* MATERIAL FOR THIS TASK *
____

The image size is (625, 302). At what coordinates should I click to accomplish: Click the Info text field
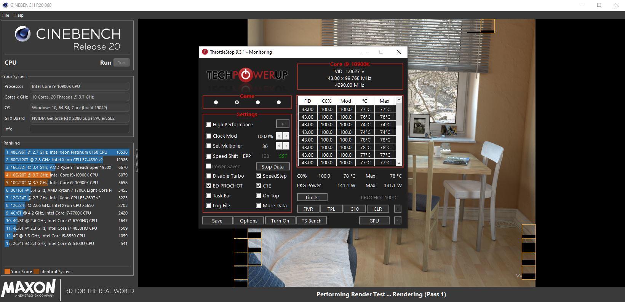point(79,129)
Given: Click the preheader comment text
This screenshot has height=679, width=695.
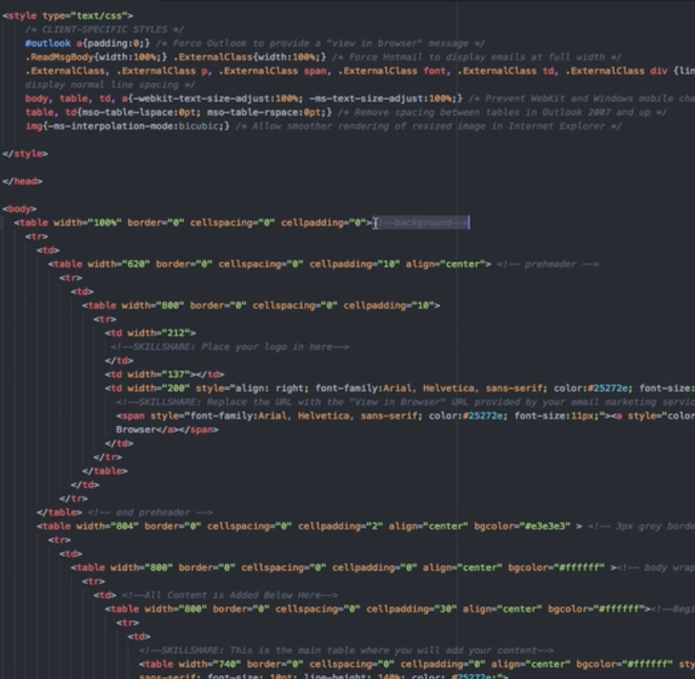Looking at the screenshot, I should (548, 264).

____

* WHAT IS ASKED *
Copy the text of both items above word for word, and leave out the pictures.

* EXERCISE OUTPUT *
The image size is (625, 302). At what coordinates should I click to accomplish: Click the Info text field
point(79,129)
Given: Click the preheader comment text
This screenshot has height=679, width=695.
Looking at the screenshot, I should (548, 264).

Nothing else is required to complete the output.